What did the blonde say when she found a dead bird on the sidewalk? "Aww, look at the poor dead bird!"

why was the guy stranded on an island? because his boat crashed.

Whats the difference between a pizza and a Jew? One is a tasty Italian food the other is a respected member of society

What's red and bad for your teeth? A brick.

Who's Italian and plays with a peach? Mario

Did you hear about the blind carpenter who picked up his hammer and saw? Did you hear about the deaf shepherd who gathered his flock and heard (herd)? If you don't understand these, use your dictionary and look up the words "blind," "deaf," "saw," "heard" and "herd." http://gpsphone-tracker.com/

Why did the baby cross the road? Because it was stapled to the chicken

What did the girl say to the mute? "Why are you so quiet?" How did the mute respond? He flipped her off.

How did the monkey fall out of the tree? because it died. how did the second monkey fall out of the tree? because it was stapled to the other monkey.

what's white and sticky? mayonnaise.

What has two legs, but cant walk? Steven Hawking

When life gives you lemons, thank life for its generosity.

What do you do if you see an alien landing? This depends entirely on the circumstances under which the landing takes place. It also depends on the observed nature of the alien,but given the high unlikelihood of this occurrence, one may be safe in the knowledge that he or she will never have to deal with such a mental state of stress.

Justin Bieber is so gay he dates girls

Man: Are you tired Woman: No why? Man: You have bags under your eyes and you just yawned a minute ago

Why did the chicken cross the road? It didn't, most chickens are held on farms, but those that do roam free are afraid of automobiles so therefore they wouldn't go near a road at all. But if the chicken was located in a deserted town there would be no traffic, so then it would be able to cross freely over any road there and not get injured or mortally wounded.

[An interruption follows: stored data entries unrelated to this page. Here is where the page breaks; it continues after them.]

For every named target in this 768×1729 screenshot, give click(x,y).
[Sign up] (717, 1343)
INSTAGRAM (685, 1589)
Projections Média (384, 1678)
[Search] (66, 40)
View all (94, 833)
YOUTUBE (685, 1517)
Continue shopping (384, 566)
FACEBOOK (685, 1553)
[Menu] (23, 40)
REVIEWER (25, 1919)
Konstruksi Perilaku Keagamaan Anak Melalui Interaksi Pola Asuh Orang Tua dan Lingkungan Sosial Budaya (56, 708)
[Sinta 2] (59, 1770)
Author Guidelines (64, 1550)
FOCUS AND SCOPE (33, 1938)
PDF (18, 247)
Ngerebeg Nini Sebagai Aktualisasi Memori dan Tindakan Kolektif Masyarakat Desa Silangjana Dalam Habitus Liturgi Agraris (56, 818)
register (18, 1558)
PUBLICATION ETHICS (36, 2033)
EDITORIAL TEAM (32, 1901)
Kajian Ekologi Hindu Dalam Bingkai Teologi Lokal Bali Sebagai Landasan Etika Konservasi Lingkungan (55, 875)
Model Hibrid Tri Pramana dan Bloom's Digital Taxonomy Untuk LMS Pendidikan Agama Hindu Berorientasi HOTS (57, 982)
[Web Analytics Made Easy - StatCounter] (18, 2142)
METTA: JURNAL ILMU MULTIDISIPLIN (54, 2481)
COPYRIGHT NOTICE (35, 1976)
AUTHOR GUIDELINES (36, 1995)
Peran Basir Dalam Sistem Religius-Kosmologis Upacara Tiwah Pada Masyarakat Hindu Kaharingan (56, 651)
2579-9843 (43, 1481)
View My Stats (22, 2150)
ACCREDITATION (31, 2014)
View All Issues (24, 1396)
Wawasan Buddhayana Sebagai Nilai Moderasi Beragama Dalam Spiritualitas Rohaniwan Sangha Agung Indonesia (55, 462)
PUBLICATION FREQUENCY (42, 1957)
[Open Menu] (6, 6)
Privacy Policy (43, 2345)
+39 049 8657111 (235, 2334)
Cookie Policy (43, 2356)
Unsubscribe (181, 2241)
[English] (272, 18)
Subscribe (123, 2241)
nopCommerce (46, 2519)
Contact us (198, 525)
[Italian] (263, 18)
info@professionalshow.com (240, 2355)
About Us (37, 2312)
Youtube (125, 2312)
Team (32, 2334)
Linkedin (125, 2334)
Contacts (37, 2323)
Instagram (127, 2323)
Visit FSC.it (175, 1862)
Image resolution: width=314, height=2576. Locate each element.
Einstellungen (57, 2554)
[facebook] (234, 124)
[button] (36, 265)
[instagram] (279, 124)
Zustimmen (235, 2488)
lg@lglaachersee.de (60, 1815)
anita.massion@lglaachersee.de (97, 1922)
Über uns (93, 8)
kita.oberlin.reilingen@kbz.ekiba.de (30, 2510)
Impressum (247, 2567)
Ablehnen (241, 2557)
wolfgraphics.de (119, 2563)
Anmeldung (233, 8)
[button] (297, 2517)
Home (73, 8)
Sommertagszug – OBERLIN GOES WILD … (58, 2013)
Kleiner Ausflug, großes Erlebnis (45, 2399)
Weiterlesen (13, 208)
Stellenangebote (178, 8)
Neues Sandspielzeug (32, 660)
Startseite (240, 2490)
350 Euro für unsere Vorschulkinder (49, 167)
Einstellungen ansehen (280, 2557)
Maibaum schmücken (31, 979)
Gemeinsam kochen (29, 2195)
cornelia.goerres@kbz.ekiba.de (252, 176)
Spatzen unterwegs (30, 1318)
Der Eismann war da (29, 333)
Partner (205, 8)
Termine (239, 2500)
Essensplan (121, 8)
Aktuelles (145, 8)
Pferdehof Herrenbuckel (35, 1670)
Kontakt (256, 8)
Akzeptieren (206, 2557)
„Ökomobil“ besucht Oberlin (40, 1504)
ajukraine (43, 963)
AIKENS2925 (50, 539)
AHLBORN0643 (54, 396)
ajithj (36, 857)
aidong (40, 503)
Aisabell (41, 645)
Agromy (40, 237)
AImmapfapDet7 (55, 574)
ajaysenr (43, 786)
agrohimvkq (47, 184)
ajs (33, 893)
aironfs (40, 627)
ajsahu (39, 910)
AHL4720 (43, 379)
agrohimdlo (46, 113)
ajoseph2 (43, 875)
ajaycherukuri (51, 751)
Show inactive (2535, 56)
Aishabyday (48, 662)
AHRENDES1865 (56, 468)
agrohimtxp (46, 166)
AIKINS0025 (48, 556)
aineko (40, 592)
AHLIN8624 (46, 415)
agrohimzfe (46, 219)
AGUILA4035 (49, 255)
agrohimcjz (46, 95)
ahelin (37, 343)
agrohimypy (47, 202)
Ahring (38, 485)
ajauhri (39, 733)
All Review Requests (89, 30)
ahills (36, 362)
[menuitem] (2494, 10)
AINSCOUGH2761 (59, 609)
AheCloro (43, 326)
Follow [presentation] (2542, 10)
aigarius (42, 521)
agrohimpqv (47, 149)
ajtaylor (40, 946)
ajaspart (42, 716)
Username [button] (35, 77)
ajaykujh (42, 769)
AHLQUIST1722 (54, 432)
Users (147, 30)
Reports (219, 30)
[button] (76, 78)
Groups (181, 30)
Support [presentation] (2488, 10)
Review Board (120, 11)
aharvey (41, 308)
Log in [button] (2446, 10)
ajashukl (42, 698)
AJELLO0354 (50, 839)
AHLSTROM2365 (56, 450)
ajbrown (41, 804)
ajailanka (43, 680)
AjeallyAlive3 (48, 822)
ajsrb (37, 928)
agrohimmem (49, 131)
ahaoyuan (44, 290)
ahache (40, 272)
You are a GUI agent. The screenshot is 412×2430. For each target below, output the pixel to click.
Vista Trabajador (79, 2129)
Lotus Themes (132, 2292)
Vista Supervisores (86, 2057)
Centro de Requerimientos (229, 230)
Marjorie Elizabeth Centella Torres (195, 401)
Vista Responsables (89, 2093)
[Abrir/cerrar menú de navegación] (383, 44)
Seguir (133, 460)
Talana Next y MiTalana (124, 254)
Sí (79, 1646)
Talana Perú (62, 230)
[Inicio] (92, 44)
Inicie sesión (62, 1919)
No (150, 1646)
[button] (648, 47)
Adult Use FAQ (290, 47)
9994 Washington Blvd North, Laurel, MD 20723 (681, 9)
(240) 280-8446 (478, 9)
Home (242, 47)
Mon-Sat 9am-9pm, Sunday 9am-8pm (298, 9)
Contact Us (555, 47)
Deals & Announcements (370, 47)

How many women does it take to replace a light bulb? Please advise. Thanks, Holly

whats black white and read all over a zebra bleeding to death because a zombie just attacked it and then it attackeed the zombie

How do you get 2000 people to go to heaven? Blow up a school.

What did one pile of dirt say to the other pile of dirt?? You're dirty

Blake wilkeys hair style

Anti Joke

What are Antijokes? Anti Jokes (or Anti Humor) is a type of comedy in which the uses is set up to expect a typical joke setup however the joke ends with such anticlimax that it becomes funny in its own right. The lack of punchline is the punchline.

Our Updated iOS App!

We've just released huge update to the iOS app! Now, access all your favorite text and photo sites like Anti-Joke, DIYLOL! A few things didn't make the original cut (like comments) but they'll be back soon. Best of all, the app is now FREE! Get it here.

The Anti Joke Book


NEW ANTI-JOKE BOOK!  Now that we've resolved the printing issues with our publisher, check out the BRAND SPANKING NEW Anti-Joke Book!

MOAR??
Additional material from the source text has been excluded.